The original letter signed by Henry Miller,
and an excerpt from the annotations in the book:

In a typed letter Miller responded to my story and I was thrilled and flattered that he referred to it as a “book”: “Now that I am about to write you concerning your book I wonder if I really have anything worth while to say. To give criticism or pass judgment on anything or anybody is getting harder and harder for me every day. A good sign perhaps.”

He encouraged me: “Keep on writing, that’s what I’m trying to say. But write only what’s burning you up, what you have to write, and what nobody else can. It’s that simple to me.”

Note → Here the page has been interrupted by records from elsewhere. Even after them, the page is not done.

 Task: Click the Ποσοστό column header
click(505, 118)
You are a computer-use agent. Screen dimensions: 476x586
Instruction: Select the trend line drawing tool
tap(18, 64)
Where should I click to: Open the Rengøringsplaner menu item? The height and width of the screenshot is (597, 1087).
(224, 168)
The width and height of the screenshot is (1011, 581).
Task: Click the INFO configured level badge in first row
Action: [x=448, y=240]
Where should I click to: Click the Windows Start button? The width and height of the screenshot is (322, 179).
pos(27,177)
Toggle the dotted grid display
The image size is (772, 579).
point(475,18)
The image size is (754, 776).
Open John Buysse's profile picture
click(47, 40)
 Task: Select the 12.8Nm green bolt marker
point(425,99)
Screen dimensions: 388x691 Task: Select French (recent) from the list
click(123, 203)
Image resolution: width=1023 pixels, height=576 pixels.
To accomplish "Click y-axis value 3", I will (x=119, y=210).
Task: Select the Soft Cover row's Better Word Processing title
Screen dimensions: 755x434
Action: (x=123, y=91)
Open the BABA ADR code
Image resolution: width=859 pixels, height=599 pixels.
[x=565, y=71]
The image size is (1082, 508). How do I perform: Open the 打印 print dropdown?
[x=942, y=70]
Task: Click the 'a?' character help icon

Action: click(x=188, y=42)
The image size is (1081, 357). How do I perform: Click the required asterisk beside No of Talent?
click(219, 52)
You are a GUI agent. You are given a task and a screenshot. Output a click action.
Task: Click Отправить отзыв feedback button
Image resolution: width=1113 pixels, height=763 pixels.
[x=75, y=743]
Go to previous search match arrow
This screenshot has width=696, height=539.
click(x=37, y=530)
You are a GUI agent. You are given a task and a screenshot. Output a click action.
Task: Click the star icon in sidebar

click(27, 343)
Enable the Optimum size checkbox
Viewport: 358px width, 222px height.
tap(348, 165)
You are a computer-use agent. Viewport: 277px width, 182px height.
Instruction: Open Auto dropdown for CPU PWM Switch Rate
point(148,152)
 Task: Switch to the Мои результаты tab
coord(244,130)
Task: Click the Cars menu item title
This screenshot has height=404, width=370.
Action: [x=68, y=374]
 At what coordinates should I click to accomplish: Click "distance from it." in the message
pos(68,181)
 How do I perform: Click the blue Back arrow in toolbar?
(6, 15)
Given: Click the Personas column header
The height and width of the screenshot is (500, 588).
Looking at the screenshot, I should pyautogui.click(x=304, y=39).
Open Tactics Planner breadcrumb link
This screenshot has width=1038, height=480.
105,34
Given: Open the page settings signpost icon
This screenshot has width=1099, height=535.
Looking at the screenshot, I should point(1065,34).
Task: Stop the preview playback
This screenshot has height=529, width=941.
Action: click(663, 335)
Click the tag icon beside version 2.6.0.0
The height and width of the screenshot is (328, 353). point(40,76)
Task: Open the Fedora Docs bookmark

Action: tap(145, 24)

I must confess that I don’t really remember what wine I bought on my first day in Paris. But whatever it was, it should, if only for literary reasons, have been Saint-Amour.
Since smells so powerfully evoke memories, I had or­dered a carton of the proletarian Gitanes Maïs from an online tobacco vendor in hopes that the aroma of the smoke wafting from my ashtray as I typed would bring back vivid recollections of my semester in Paris over a half a century ago.
I had started smoking them there when I became aware that Albert Camus had never been photographed without one in his mouth. Sartre smoked them between pipes. So did Serge Gainsbourg (five packs a day). So did other writers including Jack Kerouac, Blaise Cendrars and, most significantly of all, Cendrars’ friend Henry Miller.
When I finally met Miller in California after my return from France he was smoking Pall Malls and later switched to Kents.
From one of those bouquinistes I had purchased La Revue Naturiste Internationale, the nudist magazine from which I cut the photograph of a naked typist for the collage that became the proposed cover for QWERTYUIOP.
Another bouquiniste was selling vintage risqué French postcards, one of a nude woman which I had to have because, it was plain to see, the typewriter on her desk was a Royal De Luxe.
The collage was made from the cover story of the March 1959 issue of the House of Secrets comic book published by DC National Comics. I don’t remember how or why I had a copy of it in Paris, but I was recently able to find and buy it on eBay.
In my innocent aspirations to become a writer, I identified with the hero of that story, wondering how I would cope with the reality of the women in my story if they emerged from my fantasies and came to life, naked and licentious.
I ordered it as a memento of my adolescent adventures in typing and love. I remember imagining that the woman on the cover of the book was Miss Hammond and, in flipping through the pages, I recalled imagining her late at night reading what I was reading from her book. That it aroused her was arousing to me:
Erika could no longer resist. Love had made her weak. She could not stop her hand from placing itself beneath Jake’s chiseled jaw line. That hand was obeying her heart not her brain. It pushed the chin of his...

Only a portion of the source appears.